Viñales Splits with Manager, May Not Secure Yamaha Contract
After the test, news emerged which could affect the future of Maverick Viñales. The Spanish youngster had split with his former manager Aki Ajo, and switched to Paco Sanchez, who used to handle Pol Espargaro.
It could be a relatively expensive affair: sources suggest that Viñales will have to pay a penalty of 25% of his agent’s fee to Ajo for breaking the contract.
The news that Viñales was splitting from his manager saw a line of rider managers hovering around the Suzuki garage.
In the end, Viñales elected to have Sanchez handle the legal side of his contracts, while keeping the contract negotiations in his own hands. Given the pressure of racing in MotoGP, that may not be the best possible solution.
Viñales’ new manager may not be able to get him much in the way of a new ride, however. Though reports on Motorsport.com suggest that Viñales currently only has an offer on the table from Suzuki, he may not have much choice in the matter.
According to Speedweek – a German-language website with close ties to Aki Ajo – the contract Viñales has with Suzuki has a stipulation that Suzuki can extend the contract for another year if Viñales gets on the podium in 2016. Given Viñales’ strong form so far this year, that seems increasingly likely.
That would leave Yamaha with a problem. The Movistar Yamaha team are pushing to sign Viñales to replace the departing Jorge Lorenzo, but if Viñales scores a podium, they would not have the option of the Spaniard.
Suggestions that Viñales would deliberately miss out on a podium to secure a Yamaha ride are frankly laughable, wildly underestimating the ambition and hunger for success that all young riders have.

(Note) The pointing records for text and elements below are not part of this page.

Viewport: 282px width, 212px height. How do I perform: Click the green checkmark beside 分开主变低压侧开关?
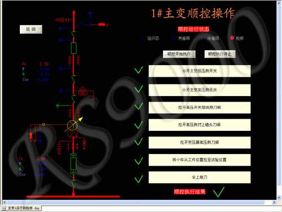click(x=139, y=70)
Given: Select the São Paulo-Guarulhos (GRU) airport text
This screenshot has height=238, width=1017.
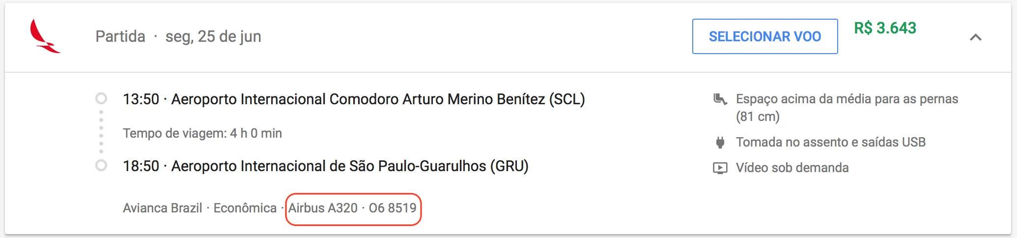Looking at the screenshot, I should click(350, 166).
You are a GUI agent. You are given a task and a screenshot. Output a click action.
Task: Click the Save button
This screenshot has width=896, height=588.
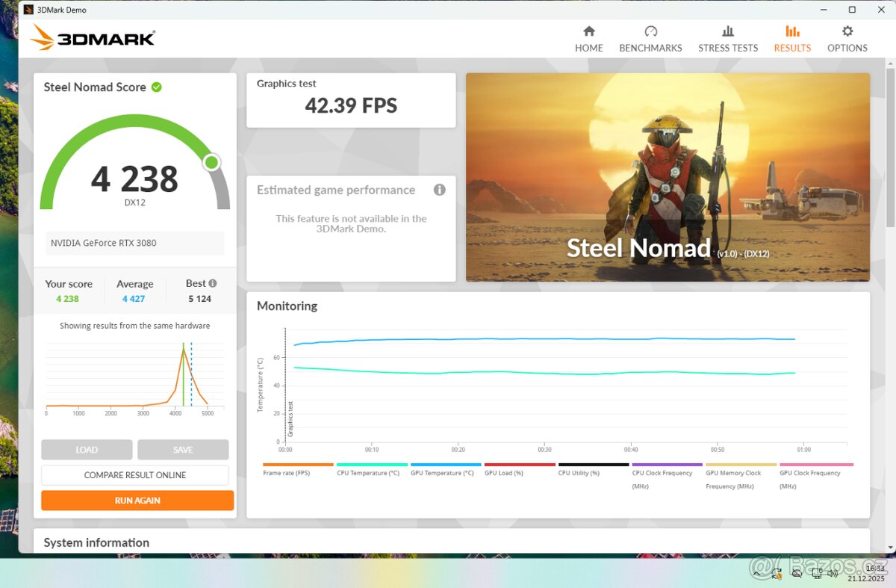183,450
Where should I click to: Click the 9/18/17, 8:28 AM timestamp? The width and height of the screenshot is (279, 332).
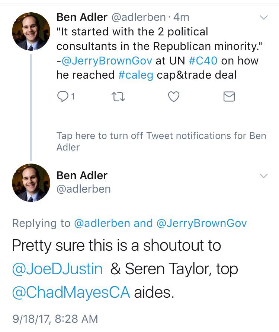pyautogui.click(x=55, y=319)
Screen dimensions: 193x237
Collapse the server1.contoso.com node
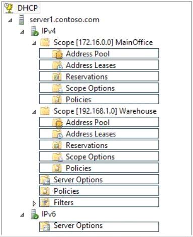tap(11, 20)
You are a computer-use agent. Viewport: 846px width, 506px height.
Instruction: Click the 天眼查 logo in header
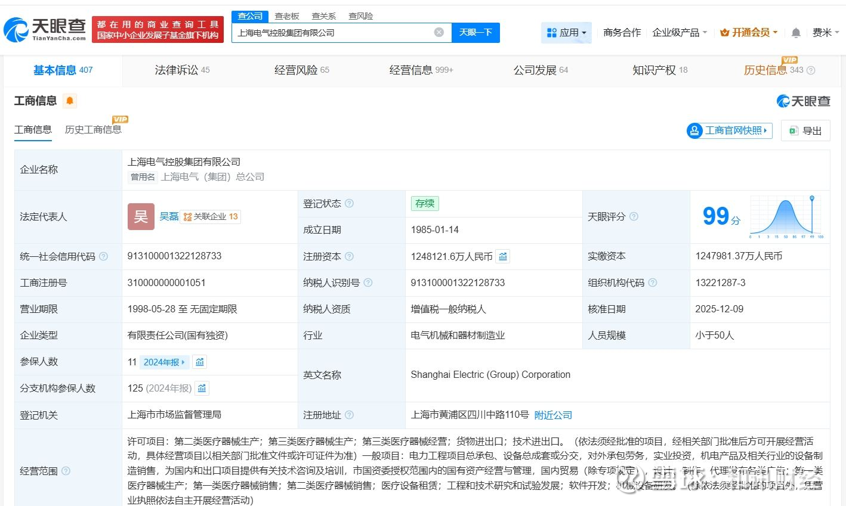(x=45, y=29)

If Yamaha cannot secure the services of Viñales, then they may offer another rider a one-year contract, as a stop-gap for when Viñales does become available.
Valentino Rossi suggested that either Andrea Iannone or Dani Pedrosa could take the place of Lorenzo, though how willing Yamaha would be to allow Rossi to choose Lorenzo’s successor remains to be seen.
Yamaha are reportedly unwilling to place Alex Rins directly into the factory team, instead wanting him to serve time in the Tech 3 satellite squad. Rins is unwilling to sign for a non-factory team, and consequently it looks like he is headed to the Repsol Honda team instead.
At the moment, the only certain move is that Lorenzo will be signing for Ducati, with an announcement expected in the run up to Jerez. That announcement will trigger a further round of intense speculation and horse trading between the rest of the riders on the grid.